The figure illustrates the privacy vs. utility tradeoff for synthetic data generation under Monte-Carlo (MC) attack accuracy (x-axis) and Inception Score (IS) (y-axis) across three GAN approaches: DP-FedProx GAN, privGAN, and DPGAN. Results are shown for four datasets (MNIST, Fashion-MNIST, CIFAR-10, and CelebA) and four data distribution settings: Non-Skew (NS), Quantity-based Label Imbalance (QLI), Distribution-based Label Imbalance (DLI), and Quantity Skew (QS). DP-FedProx GAN achieves a more favorable tradeoff in most scenarios, particularly in NS and DLI settings, while privGAN and DPGAN demonstrate higher MC attack risks, especially under QLI and QS settings.

Varying Number of Parties

The figure illustrates the impact of the number of participating parties on the Inception Score (IS) for synthetic data generation across three GAN approaches: DP-FedProx GAN, privGAN, and DPGAN. Results are shown for four datasets (Fashion-MNIST, CIFAR-10, and CelebA) under four data distribution settings: Non-Skew (NS), Quantity-based Label Imbalance (QLI), Distribution-based Label Imbalance (DLI), and Quantity Skew (QS). As the number of parties increases, DP-FedProx GAN demonstrates significant improvements in IS, highlighting its capability to effectively utilize contributions from multiple parties. In contrast, privGAN and DPGAN show relatively smaller gains, indicating limitations in handling distributed data.

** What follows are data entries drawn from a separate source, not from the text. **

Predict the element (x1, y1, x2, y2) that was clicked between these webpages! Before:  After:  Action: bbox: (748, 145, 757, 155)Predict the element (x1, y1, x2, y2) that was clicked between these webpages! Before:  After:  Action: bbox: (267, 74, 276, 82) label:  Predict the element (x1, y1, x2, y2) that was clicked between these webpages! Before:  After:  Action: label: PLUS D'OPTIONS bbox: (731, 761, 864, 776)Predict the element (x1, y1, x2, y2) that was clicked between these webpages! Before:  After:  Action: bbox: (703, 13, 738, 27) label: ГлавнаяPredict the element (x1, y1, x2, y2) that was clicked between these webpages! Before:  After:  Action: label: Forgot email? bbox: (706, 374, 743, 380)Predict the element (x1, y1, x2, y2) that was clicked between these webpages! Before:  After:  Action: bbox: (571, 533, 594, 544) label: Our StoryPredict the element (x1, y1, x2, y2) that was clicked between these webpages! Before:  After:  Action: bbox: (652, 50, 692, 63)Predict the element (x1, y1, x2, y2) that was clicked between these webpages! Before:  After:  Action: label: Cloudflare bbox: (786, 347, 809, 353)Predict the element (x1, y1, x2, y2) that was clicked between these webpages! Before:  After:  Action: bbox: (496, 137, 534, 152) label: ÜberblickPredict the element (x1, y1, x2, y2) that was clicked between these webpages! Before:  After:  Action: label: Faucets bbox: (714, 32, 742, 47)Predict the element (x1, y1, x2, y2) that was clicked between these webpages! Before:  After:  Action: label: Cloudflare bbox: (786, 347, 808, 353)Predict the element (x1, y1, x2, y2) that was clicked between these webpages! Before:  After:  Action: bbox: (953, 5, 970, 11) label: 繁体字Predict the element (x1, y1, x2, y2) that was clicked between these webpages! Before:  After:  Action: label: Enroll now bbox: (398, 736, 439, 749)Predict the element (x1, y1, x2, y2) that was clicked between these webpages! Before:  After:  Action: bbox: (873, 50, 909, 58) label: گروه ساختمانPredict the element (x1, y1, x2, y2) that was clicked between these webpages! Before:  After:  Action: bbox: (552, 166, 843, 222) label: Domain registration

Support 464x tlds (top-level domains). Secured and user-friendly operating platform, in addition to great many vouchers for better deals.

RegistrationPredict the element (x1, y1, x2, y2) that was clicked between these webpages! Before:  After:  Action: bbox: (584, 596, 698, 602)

Varying Concentration Parameters

The figure illustrates the Fréchet Inception Distance (FID) scores for synthetic data generation across varying concentration parameters (α) in three GAN approaches: privGAN, DPGAN, and DP-FedProx GAN. Results are shown for four datasets (MNIST, Fashion-MNIST, CIFAR-10, and CelebA) and two data distribution settings: Distribution-based Label Imbalance (DLI, solid lines) and Quantity Skew (QS, dashed lines). Lower FID scores indicate better quality synthetic data. DP-FedProx GAN demonstrates superior performance in handling highly imbalanced distributions (lower α values), especially for complex datasets like CelebA, while privGAN and DPGAN show higher FID scores, indicating poorer performance in such scenarios.